Age-Related Prevalence and Antibiotic Resistance of Pathogenic Staphylococci and Streptococci in Children With Infected Atopic Dermatitis at a Single-Specialty Center

Author Affiliations

From the Academic Unit of Child Health (Drs Arkwright, Daniel, David, and Patel) and Department of Microbiology (Dr Sanyal), University of Manchester, Booth Hall Children's Hospital, Manchester, England.

Arch Dermatol. 2002;138(7):939-941. doi:10.1001/archderm.138.7.939
Abstract

Background  Skin staphylococci and streptococci are known to exacerbate atopic dermatitis, but the prevalence changes that occur with age are unknown. This study examined the age-related prevalence and antibiotic resistance of these pathogenic bacteria in children with atopic dermatitis and suspected skin infections.

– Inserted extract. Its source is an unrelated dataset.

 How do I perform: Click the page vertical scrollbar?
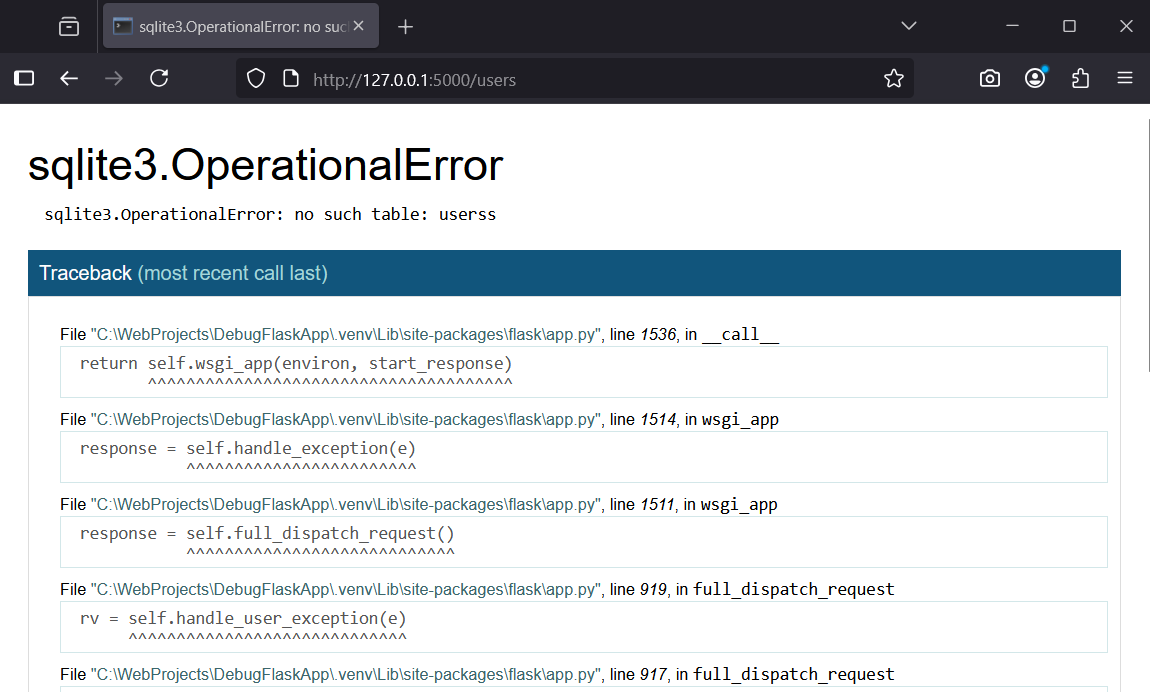(1144, 240)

Observations  Medical records of 150 children with atopic dermatitis referred to a regional center, who had skin swabs taken for suspected infection, were studied retrospectively. All patients carried Staphylococcus aureus. The prevalence of methicillin sodium–resistant (P = .05) and fusidic acid–resistant (P = .001) S aureus tripled from infancy to school age. Lancefield groups A and G streptococci were the other pathogens found. The prevalence of group A streptococci was highest in children aged 3 to 6 (53%), compared with 11% of infants and 21% of patients aged 9 to 16 (P = .002).

Conclusions  Significant differences in the age-related prevalence of group A streptococci skin carriage and antibiotic resistance of S aureus isolates occurred in this group of children with atopic dermatitis and suspected skin infections. Skin swabs to determine bacterial type and antibiotic sensitivities provide an important guide to antibiotic prescribing in these children.

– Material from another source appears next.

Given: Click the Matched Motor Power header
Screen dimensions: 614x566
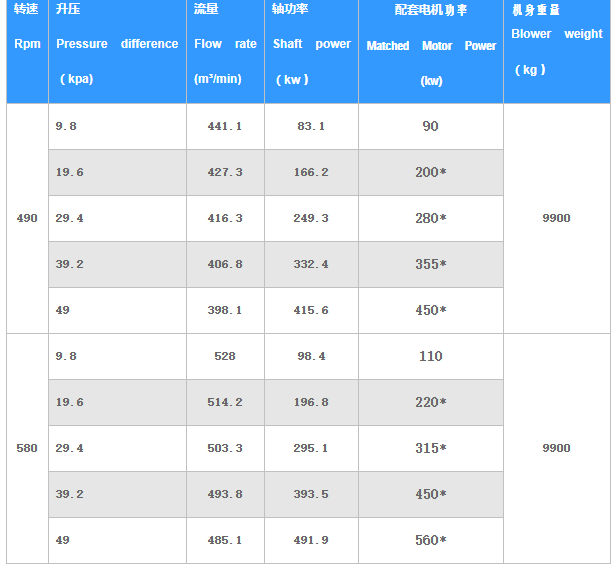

STAPHYLOCOCCUS AUREUS and group A streptococci are commonly found on the skin of children and adults with atopic dermatitis (AD), and these organisms can exacerbate the disease.17 The extent of their prevalence and their sensitivity to antibiotics with regard to age are unknown. Knowing the pattern of changes in bacterial flora during childhood could help in determining which antibiotics are effective for the treatment of secondary infections in patients with AD.8

PATIENTS AND METHODS

One hundred fifty patients with AD (70 boys and 80 girls) whose eczema had been swabbed for bacterial pathogens were retrospectively studied by reviewing their medical records. Skin swabs were not routinely taken from every patient with AD attending our clinic, but were taken from skin areas of patients in whom there was a clinical suspicion of secondary impetigo. None of the children were taking oral antibiotics at the time of the skin swabs. Data on previous antibiotic use were not available. The diagnosis of AD was based on the U.K. Working Party's Diagnostic Criteria for Atopic Dermatitis.9 All patients were 16 or younger (median, 5 years; interquartile range, 2-8 years) and attended the Regional Paediatric AD Clinic of the Manchester University Department of Child Health at Booth Hall Children's Hospital, Manchester, UK, from September 1, 1999, to August 31, 2000.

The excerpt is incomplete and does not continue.